AIM OF THE EXERCISE » Format the listing below as a JSON list of strings, one string per line with blank lines omitted, beginning at the line that contains "The image size" and stopping after the line that contains "click(93, 44)". Leave the pictures out.

RECORDS SHOWN »
---

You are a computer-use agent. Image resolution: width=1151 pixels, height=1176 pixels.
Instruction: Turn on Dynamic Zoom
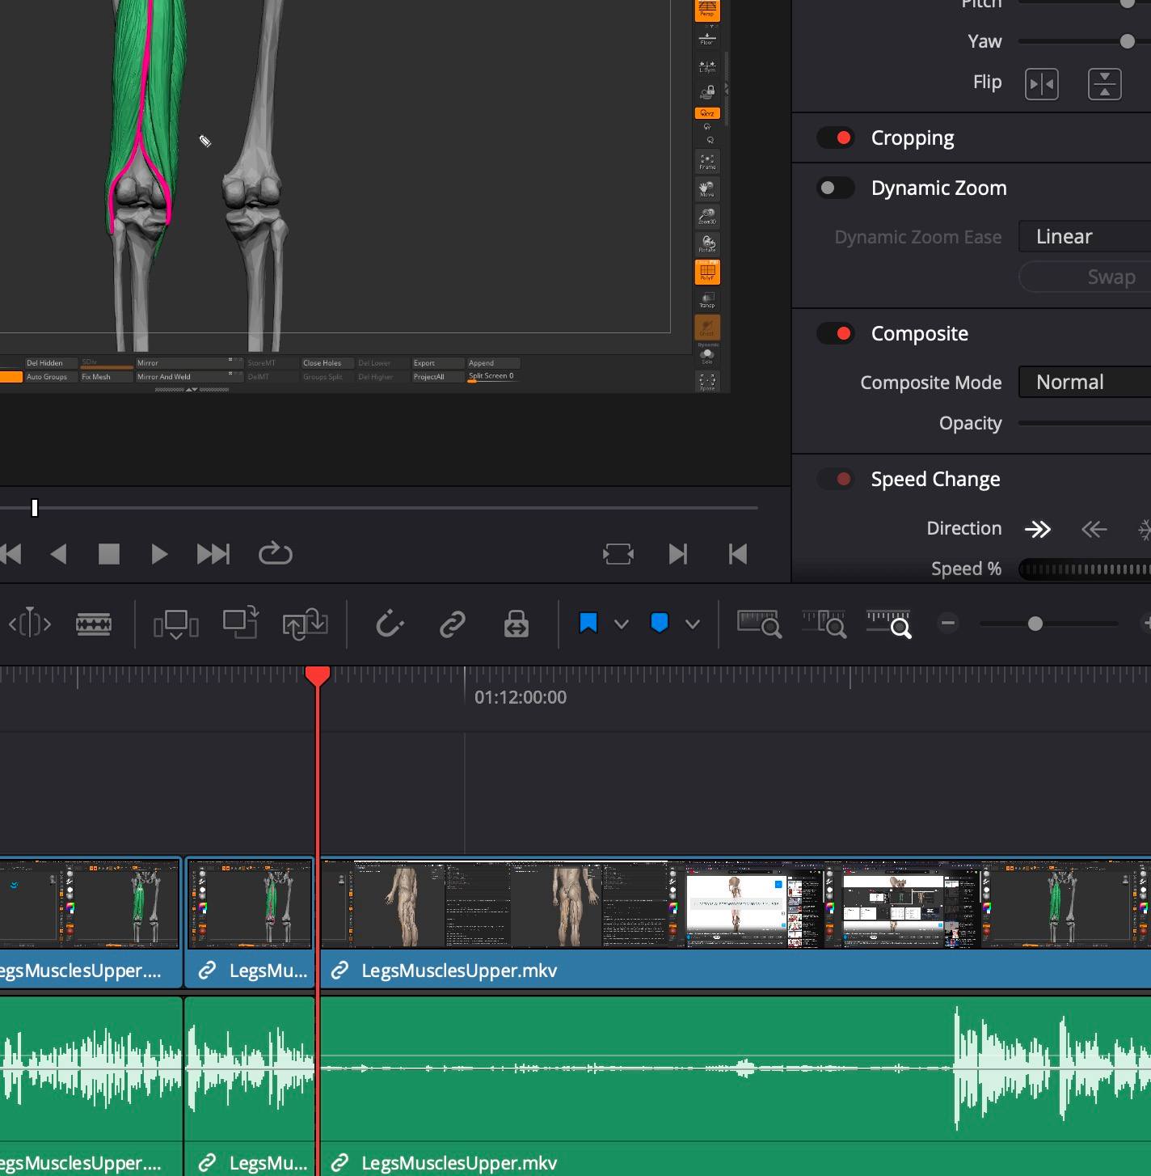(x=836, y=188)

---

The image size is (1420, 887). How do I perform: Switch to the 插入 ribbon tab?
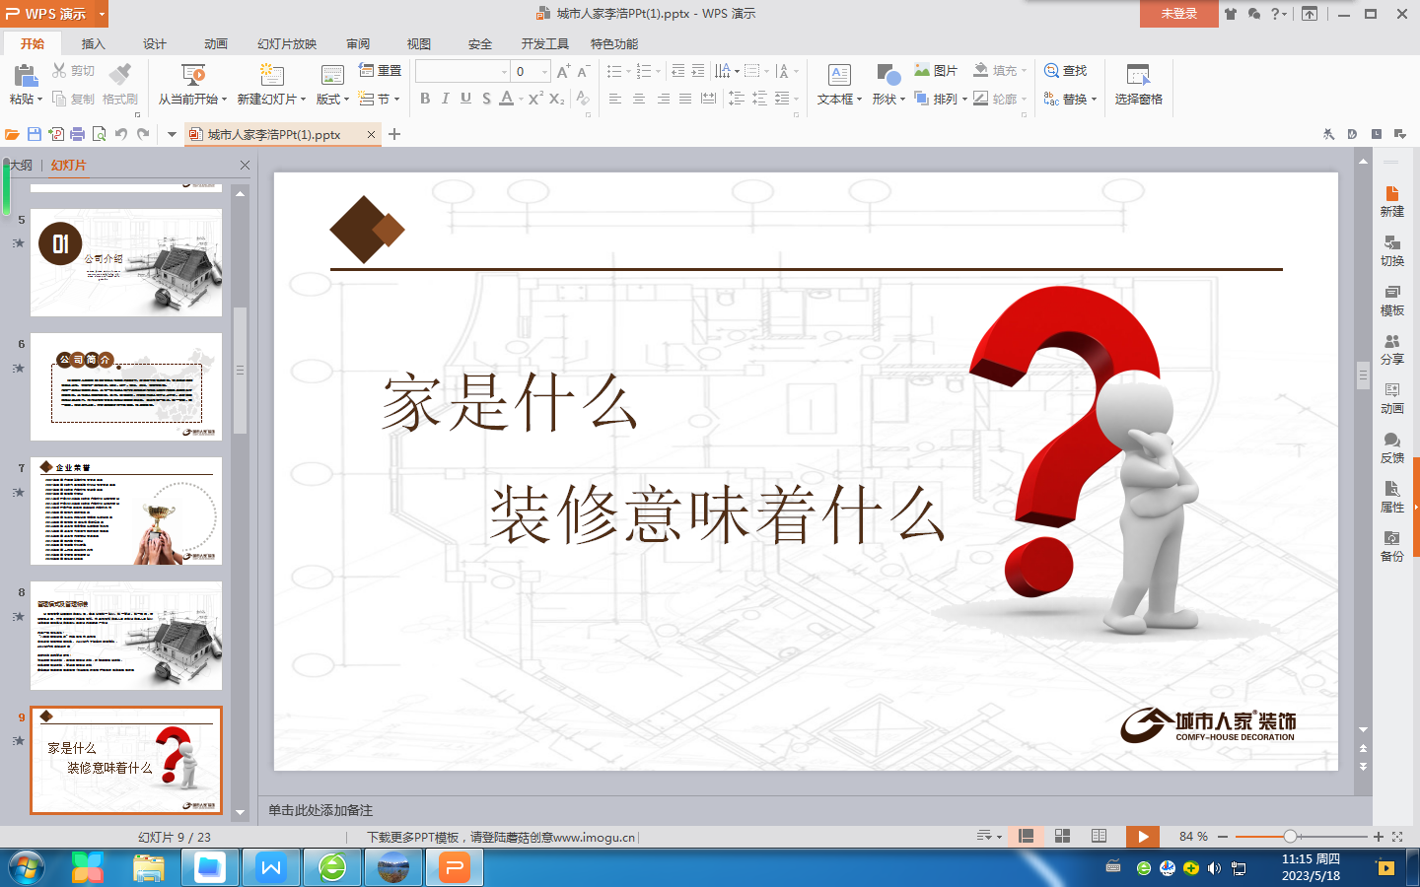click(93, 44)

---

RESPONSE FOR THIS EXERCISE »
[
  "The image size is (1420, 887). How do I perform: Switch to the 插入 ribbon tab?",
  "click(93, 44)"
]